The diagram below illustrates how portions (blocks) of the plaintext are encrypted one after another in the CTR block mode of operation using a block cipher:
For each block in CTR mode a new unpredictable keystream block is generated based on the initial vector (IV, sometimes called "nonce") + the current counter (01, 02, 03, ...) + the secret encryption key and the input block is merged by XOR with the current keystream block to produce the output block. In the CTR mode the final portion of the input data can be shorter then the cipher block size, so padding is not needed. The input data (before encryption) and the output data (after encryption) have the same length.
The following diagram explains visually how the GCM block mode (Galois/Counter Mode) works:
The GCM mode uses a counter, which is increased for each block and calculated a message authentication tag (MAC code) after each processed block. The final authentication tag is calculated from the last block. Like all counter modes, GCM works as a stream cipher, and so it is essential that a different IV is used at the start for each stream that is encrypted.
It is recommended to use either CTR (Counter) or GCM (Galois/Counter) block modes with symmetric ciphers like AES, RC6, Camellia, Serpent and many others. The others might be helpful in certain situations, but some of them are less secure, so use them only if you know well what are you doing.
The CTR and GCM encryption modes have many advantages: they are secure (no significant flaws are currently known), can encrypt data of arbitrary length without padding, can encrypt and decrypt the blocks in parallel (in multi-core CPUs) and provide random (unordered) access to the encrypted blocks, so they are suitable for encrypting crypto-wallets, documents and streaming video (where users can seek by time). GCM provides also message authentication and is the recommended choice for cipher block mode in the general case.
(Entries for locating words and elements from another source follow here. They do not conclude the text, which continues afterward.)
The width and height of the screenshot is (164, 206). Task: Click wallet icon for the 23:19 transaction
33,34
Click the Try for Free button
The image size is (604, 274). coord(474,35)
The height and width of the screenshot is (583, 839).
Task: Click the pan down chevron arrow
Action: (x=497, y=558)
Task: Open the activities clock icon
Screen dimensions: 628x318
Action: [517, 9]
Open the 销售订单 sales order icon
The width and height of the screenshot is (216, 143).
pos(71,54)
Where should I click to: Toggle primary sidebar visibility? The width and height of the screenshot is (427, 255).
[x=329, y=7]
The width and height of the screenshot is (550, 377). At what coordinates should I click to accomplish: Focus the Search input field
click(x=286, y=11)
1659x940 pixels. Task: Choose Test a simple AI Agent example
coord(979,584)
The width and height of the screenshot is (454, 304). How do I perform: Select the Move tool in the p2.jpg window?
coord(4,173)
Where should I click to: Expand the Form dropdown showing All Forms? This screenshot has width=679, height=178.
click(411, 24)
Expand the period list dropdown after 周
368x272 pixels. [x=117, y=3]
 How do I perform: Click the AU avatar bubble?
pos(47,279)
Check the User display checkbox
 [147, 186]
Note that the GCM, CTR and other block modes reveal the length of the original message. The length of the plaintext message is the same as the ciphertext length. If you want to avoid revealing the original plaintext length, you can add some random bytes to the plaintext before the encryption and remove them after decryption (this will be some kind of padding).
Use a random and unpredictable IV (nonce) for each encrypted message. It is a common mistake to encrypt multiple messages with the same symmetric key and using the same IV. This opens a space for various crypto attacks for the most block modes. The size of the IV should be the same as the cipher block size, e.g. 128-bits for AES, Serpent and Camellia.
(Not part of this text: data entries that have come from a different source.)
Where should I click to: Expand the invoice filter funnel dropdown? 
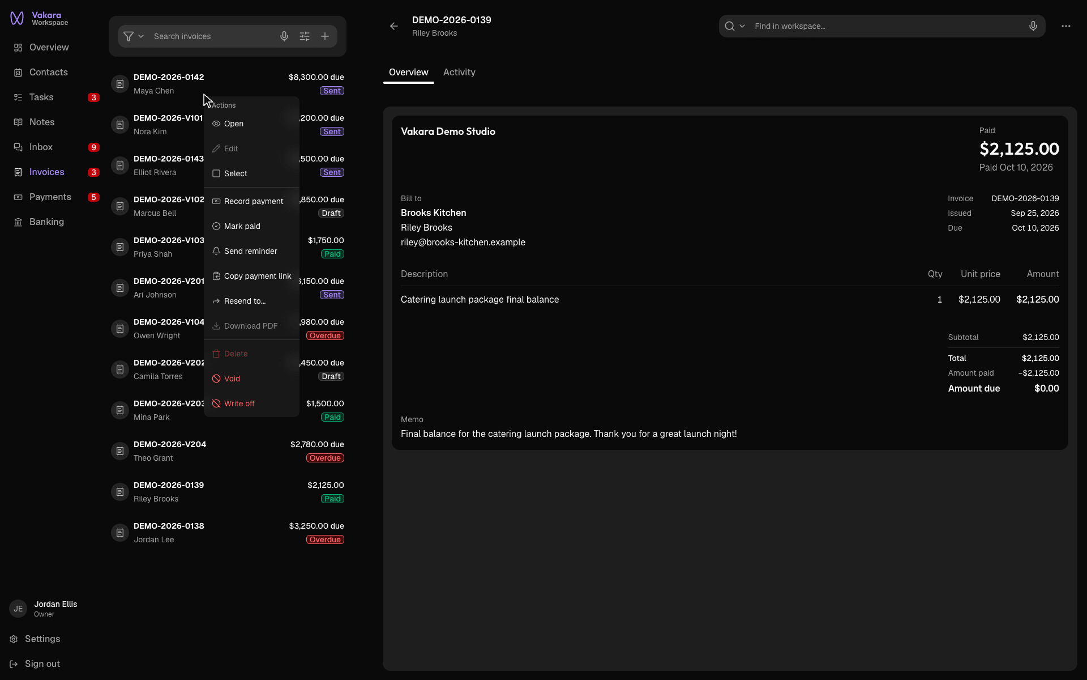pos(134,36)
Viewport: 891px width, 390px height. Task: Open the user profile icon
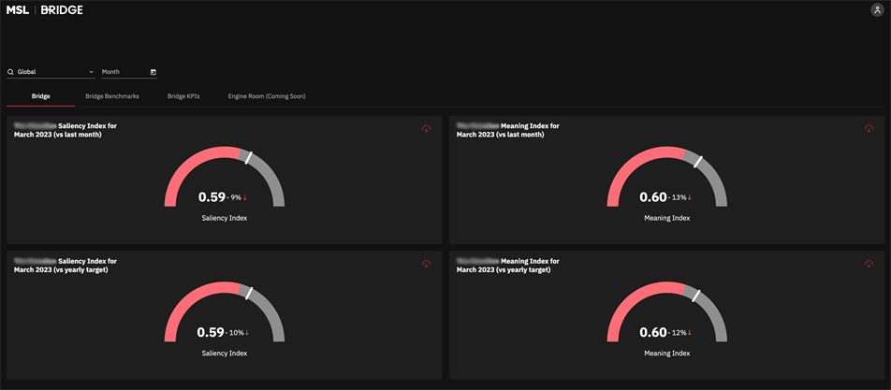click(877, 9)
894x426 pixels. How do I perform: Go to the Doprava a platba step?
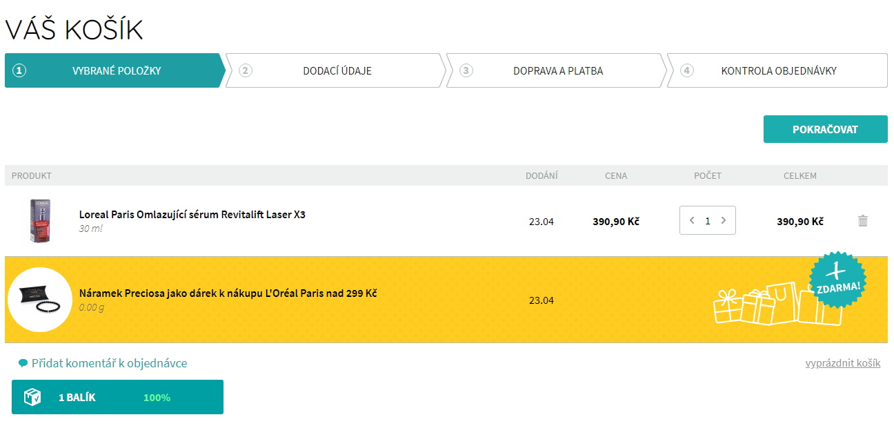coord(557,70)
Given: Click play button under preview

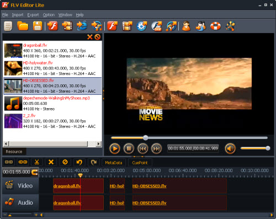Looking at the screenshot, I should [x=115, y=148].
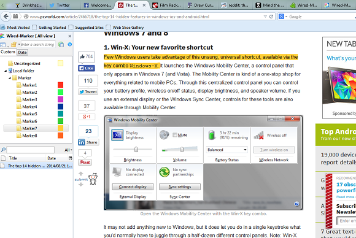Switch to the Date tab in Wired-Marker
The image size is (356, 238).
click(x=22, y=52)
For the GCM mode the IV may not be secret and unpredictable, but should be different for each message.
In cryptography the concept of "authenticated encryption" (AE) refers to a scheme to encrypt data and simultaneously calculate an authentication code (authentication tag / MAC), used to provide message authenticity and integrity. If authenticated encryption scheme is used, at the moment of decryption it will be known if the decryption is successful (i.e. whether the decryption key / password was correct and whether the encrypted data was not tampered).
Authenticated encryption (AE) is related to the similar concept authenticated encryption with associated data (AEAD), which is a more secure variant of AE. AEAD binds associated data (AD) to the ciphertext and to the context where it's supposed to appear, so that attempts to "cut-and-paste" a valid ciphertext into a different context can be detected and rejected. AEAD is used in scenarios where encrypted and unencrypted data is used together (e.g. in encrypted networking protocols) and ensures that the entire data stream is authenticated and integrity protected. In other words, AEAD adds
the ability to check the integrity and authenticity of some
Associated Data (AD), also called "Additional Authenticated Data"
(AAD), that is not encrypted.
Some encryption schemes (like ChaCha20-Poly1305 and AES-GCM) provide integrated authenticated encryption (AEAD), while others (like AES-CBC and AES-CTR) need authentication to be added additionally (if you need it).